Modification of cardiac beta-adrenoceptor mechanisms by H2O2.

From the role of oxidative stress in cardiac dysfunction, we investigated the effect of H2O2, an activated species of oxygen, on beta-adrenoceptors, G proteins, and adenylyl cyclase activities. Rat heart membranes were incubated with different concentrations of H2O2 before the biochemical parameters were measured. Both the affinity and density of beta 1-adrenoceptors were decreased, whereas the density of the beta 2-adrenoceptors was decreased and the affinity was increased by 1 mM H2O2. Time- and concentration-dependent biphasic changes in adenylyl cyclase activities in the absence or presence of isoproterenol were observed when membranes were incubated with H2O2; however, activation of the enzyme by isoproterenol was increased or unaltered.

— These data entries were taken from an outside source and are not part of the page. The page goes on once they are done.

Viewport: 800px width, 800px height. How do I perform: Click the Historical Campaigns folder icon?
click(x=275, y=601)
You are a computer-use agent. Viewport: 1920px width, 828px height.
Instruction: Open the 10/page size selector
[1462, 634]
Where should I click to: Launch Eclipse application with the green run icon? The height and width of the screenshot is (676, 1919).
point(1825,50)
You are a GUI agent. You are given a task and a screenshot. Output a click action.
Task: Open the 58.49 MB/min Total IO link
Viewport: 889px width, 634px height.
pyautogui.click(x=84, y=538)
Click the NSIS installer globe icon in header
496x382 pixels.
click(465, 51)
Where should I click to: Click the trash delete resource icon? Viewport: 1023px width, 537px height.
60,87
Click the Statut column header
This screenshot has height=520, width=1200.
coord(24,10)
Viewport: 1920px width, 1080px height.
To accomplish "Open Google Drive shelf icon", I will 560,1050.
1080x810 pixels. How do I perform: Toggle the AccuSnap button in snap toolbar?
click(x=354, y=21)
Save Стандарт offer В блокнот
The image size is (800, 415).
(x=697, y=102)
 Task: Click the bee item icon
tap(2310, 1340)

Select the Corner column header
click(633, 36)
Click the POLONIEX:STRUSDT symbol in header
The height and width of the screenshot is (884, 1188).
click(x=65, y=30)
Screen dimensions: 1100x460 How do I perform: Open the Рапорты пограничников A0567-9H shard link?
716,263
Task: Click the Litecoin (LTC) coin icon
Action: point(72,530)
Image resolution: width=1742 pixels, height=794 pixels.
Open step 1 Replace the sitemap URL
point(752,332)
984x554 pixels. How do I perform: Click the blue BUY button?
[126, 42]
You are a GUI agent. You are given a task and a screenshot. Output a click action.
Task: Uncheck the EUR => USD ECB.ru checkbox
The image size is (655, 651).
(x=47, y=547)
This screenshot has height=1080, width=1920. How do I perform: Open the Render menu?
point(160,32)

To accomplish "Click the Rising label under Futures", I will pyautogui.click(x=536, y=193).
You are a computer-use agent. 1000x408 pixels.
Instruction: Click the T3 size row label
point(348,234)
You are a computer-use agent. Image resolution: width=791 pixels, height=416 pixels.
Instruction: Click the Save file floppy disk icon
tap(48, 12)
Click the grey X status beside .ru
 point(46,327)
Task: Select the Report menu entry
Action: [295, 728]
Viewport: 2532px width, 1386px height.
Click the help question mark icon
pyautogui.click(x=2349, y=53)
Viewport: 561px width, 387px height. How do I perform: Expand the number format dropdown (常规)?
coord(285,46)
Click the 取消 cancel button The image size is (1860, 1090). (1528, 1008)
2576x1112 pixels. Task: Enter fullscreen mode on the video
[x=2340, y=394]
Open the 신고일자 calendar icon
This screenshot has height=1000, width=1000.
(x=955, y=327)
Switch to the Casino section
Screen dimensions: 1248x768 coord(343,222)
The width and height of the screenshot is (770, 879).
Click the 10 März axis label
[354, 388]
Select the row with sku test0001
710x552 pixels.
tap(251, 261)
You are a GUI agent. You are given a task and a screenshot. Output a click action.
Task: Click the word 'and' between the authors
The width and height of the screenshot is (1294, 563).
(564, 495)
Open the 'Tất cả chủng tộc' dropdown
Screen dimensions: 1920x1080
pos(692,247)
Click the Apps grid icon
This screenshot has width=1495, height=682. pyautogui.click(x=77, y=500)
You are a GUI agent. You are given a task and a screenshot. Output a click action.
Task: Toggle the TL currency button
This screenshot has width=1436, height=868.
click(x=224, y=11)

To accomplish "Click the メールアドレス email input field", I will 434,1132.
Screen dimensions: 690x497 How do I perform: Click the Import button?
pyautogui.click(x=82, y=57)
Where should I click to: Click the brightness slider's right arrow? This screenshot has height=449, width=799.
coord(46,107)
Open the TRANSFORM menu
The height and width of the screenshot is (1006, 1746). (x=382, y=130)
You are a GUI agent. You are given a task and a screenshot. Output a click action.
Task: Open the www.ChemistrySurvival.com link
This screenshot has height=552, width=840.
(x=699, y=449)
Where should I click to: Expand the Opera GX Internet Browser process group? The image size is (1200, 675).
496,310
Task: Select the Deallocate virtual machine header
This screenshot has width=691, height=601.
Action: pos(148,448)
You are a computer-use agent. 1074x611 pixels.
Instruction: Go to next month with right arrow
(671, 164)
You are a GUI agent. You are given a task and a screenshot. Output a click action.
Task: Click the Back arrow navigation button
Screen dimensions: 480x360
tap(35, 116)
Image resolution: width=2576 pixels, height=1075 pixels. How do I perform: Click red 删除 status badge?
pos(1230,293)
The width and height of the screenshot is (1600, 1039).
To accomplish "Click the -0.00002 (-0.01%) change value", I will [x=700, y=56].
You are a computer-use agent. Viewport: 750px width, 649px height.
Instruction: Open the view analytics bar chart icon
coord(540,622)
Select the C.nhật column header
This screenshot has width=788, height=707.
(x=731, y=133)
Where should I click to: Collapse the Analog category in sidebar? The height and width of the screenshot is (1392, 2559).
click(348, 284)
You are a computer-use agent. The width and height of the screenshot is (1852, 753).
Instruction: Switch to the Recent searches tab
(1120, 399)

The adenylyl cyclase activities in the absence or presence of forskolin, NaF, and Gpp(NH)p were depressed by H2O2. Catalase alone or in combination with mannitol was able to significantly decrease the magnitude of alterations due to H2O2. The cholera toxin-stimulated adenylyl cyclase activity and ADP ribose labeling of Gs proteins were decreased by treatment with 1 mM H2O2, whereas Gi protein activities, as reflected by pertussis toxin-stimulation of adenylyl cyclase and ADP ribosylation, were unaltered. The Gs and Gi protein immunoreactivities, estimated by labeling with respective antibodies, indicate a decrease in binding to the 45-kDa band of Gs protein, whereas no change in the binding of antibodies to the 52-kDa band of Gs protein or the 40-kDa subunit of Gi protein was evident when the membranes were treated with 1 mM H2O2. These results suggest that H2O2 in high concentrations may attenuate the beta-adrenoceptor-linked signal transduction in the heart by changing the functions of Gs proteins and the catalytic subunit of the adenylyl cyclase enzyme.